WHAT IS EXPECTED. Print each entry verbatim.

Dataset records

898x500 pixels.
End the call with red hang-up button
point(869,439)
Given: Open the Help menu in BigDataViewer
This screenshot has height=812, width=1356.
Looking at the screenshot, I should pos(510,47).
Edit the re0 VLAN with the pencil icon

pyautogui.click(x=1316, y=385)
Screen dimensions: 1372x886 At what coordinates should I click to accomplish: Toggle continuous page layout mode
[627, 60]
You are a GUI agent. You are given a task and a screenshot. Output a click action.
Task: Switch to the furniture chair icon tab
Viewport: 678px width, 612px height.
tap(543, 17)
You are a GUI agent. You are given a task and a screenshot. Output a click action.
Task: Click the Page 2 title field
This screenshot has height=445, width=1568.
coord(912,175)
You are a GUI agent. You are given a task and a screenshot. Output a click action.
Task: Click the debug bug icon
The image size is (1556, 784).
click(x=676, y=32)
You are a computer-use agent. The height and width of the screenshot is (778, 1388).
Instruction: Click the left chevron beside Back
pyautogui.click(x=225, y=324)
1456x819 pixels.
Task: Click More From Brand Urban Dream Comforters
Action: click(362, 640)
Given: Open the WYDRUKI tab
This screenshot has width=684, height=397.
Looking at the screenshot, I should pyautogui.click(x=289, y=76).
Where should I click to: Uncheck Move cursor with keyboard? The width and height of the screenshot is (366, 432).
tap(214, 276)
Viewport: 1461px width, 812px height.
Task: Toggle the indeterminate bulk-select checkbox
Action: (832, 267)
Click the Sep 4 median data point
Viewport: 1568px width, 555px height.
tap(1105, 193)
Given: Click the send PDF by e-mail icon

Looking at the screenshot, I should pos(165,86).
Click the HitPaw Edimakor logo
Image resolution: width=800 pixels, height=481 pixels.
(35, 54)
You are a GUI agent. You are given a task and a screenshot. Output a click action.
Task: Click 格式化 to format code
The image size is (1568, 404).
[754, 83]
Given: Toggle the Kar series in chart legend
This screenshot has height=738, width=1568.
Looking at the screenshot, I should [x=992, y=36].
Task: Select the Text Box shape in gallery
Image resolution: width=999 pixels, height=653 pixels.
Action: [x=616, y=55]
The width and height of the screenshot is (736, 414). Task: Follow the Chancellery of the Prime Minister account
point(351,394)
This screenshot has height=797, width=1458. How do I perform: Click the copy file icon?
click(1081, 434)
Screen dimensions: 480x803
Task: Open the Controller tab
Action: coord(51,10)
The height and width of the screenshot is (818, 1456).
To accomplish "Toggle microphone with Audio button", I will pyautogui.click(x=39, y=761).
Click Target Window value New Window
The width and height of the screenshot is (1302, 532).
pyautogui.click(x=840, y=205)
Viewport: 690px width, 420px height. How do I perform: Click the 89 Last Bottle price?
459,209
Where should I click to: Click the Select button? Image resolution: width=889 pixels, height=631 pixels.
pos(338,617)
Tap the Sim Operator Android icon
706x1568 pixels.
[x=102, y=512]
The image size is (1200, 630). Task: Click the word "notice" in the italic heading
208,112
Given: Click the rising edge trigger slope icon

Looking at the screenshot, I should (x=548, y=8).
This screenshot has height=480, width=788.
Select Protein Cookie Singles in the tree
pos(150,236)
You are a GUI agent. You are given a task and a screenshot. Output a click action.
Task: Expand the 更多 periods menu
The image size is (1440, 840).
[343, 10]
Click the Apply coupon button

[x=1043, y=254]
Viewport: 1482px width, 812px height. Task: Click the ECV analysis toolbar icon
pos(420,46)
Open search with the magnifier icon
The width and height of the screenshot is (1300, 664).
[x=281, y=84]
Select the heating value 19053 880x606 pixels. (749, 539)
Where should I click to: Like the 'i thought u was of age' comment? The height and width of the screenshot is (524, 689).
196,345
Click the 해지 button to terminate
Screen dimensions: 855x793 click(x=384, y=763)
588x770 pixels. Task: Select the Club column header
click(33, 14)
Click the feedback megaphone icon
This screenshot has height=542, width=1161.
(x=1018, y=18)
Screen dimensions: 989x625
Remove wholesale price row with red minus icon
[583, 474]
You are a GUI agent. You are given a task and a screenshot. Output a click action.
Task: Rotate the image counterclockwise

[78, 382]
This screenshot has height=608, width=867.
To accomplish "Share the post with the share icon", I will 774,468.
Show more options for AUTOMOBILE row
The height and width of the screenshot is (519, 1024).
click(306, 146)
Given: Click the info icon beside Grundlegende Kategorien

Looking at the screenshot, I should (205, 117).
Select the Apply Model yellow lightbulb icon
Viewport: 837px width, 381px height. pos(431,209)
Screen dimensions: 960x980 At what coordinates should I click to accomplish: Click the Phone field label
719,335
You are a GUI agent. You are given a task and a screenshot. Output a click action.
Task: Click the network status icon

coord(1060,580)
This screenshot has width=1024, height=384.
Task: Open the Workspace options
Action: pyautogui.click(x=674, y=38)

SOLVED EXERCISE.
898x500 pixels.
End the call with red hang-up button
point(869,439)
Given: Open the Help menu in BigDataViewer
This screenshot has height=812, width=1356.
Looking at the screenshot, I should pos(510,47).
Edit the re0 VLAN with the pencil icon

pyautogui.click(x=1316, y=385)
Screen dimensions: 1372x886 At what coordinates should I click to accomplish: Toggle continuous page layout mode
[627, 60]
You are a GUI agent. You are given a task and a screenshot. Output a click action.
Task: Switch to the furniture chair icon tab
Viewport: 678px width, 612px height.
tap(543, 17)
You are a GUI agent. You are given a task and a screenshot. Output a click action.
Task: Click the Page 2 title field
This screenshot has height=445, width=1568.
coord(912,175)
You are a GUI agent. You are given a task and a screenshot. Output a click action.
Task: Click the debug bug icon
The image size is (1556, 784).
click(x=676, y=32)
You are a computer-use agent. The height and width of the screenshot is (778, 1388).
Instruction: Click the left chevron beside Back
pyautogui.click(x=225, y=324)
1456x819 pixels.
Task: Click More From Brand Urban Dream Comforters
Action: click(362, 640)
Given: Open the WYDRUKI tab
This screenshot has width=684, height=397.
Looking at the screenshot, I should pyautogui.click(x=289, y=76).
Where should I click to: Uncheck Move cursor with keyboard? The width and height of the screenshot is (366, 432).
tap(214, 276)
Viewport: 1461px width, 812px height.
Task: Toggle the indeterminate bulk-select checkbox
Action: (832, 267)
Click the Sep 4 median data point
Viewport: 1568px width, 555px height.
tap(1105, 193)
Given: Click the send PDF by e-mail icon

Looking at the screenshot, I should pos(165,86).
Click the HitPaw Edimakor logo
Image resolution: width=800 pixels, height=481 pixels.
(35, 54)
You are a GUI agent. You are given a task and a screenshot. Output a click action.
Task: Click 格式化 to format code
The image size is (1568, 404).
[754, 83]
Given: Toggle the Kar series in chart legend
This screenshot has height=738, width=1568.
Looking at the screenshot, I should [x=992, y=36].
Task: Select the Text Box shape in gallery
Image resolution: width=999 pixels, height=653 pixels.
Action: [x=616, y=55]
The width and height of the screenshot is (736, 414). Task: Follow the Chancellery of the Prime Minister account
point(351,394)
This screenshot has height=797, width=1458. How do I perform: Click the copy file icon?
click(1081, 434)
Screen dimensions: 480x803
Task: Open the Controller tab
Action: coord(51,10)
The height and width of the screenshot is (818, 1456).
To accomplish "Toggle microphone with Audio button", I will pyautogui.click(x=39, y=761).
Click Target Window value New Window
The width and height of the screenshot is (1302, 532).
pyautogui.click(x=840, y=205)
Viewport: 690px width, 420px height. How do I perform: Click the 89 Last Bottle price?
459,209
Where should I click to: Click the Select button? Image resolution: width=889 pixels, height=631 pixels.
pos(338,617)
Tap the Sim Operator Android icon
706x1568 pixels.
[x=102, y=512]
The image size is (1200, 630). Task: Click the word "notice" in the italic heading
208,112
Given: Click the rising edge trigger slope icon

Looking at the screenshot, I should (x=548, y=8).
This screenshot has height=480, width=788.
Select Protein Cookie Singles in the tree
pos(150,236)
You are a GUI agent. You are given a task and a screenshot. Output a click action.
Task: Expand the 更多 periods menu
The image size is (1440, 840).
[343, 10]
Click the Apply coupon button

[x=1043, y=254]
Viewport: 1482px width, 812px height. Task: Click the ECV analysis toolbar icon
pos(420,46)
Open search with the magnifier icon
The width and height of the screenshot is (1300, 664).
[x=281, y=84]
Select the heating value 19053 880x606 pixels. (749, 539)
Where should I click to: Like the 'i thought u was of age' comment? The height and width of the screenshot is (524, 689).
196,345
Click the 해지 button to terminate
Screen dimensions: 855x793 click(x=384, y=763)
588x770 pixels. Task: Select the Club column header
click(33, 14)
Click the feedback megaphone icon
This screenshot has height=542, width=1161.
(x=1018, y=18)
Screen dimensions: 989x625
Remove wholesale price row with red minus icon
[583, 474]
You are a GUI agent. You are given a task and a screenshot. Output a click action.
Task: Rotate the image counterclockwise

[78, 382]
This screenshot has height=608, width=867.
To accomplish "Share the post with the share icon", I will 774,468.
Show more options for AUTOMOBILE row
The height and width of the screenshot is (519, 1024).
click(306, 146)
Given: Click the info icon beside Grundlegende Kategorien

Looking at the screenshot, I should (205, 117).
Select the Apply Model yellow lightbulb icon
Viewport: 837px width, 381px height. pos(431,209)
Screen dimensions: 960x980 At what coordinates should I click to accomplish: Click the Phone field label
719,335
You are a GUI agent. You are given a task and a screenshot. Output a click action.
Task: Click the network status icon

coord(1060,580)
This screenshot has width=1024, height=384.
Task: Open the Workspace options
Action: pyautogui.click(x=674, y=38)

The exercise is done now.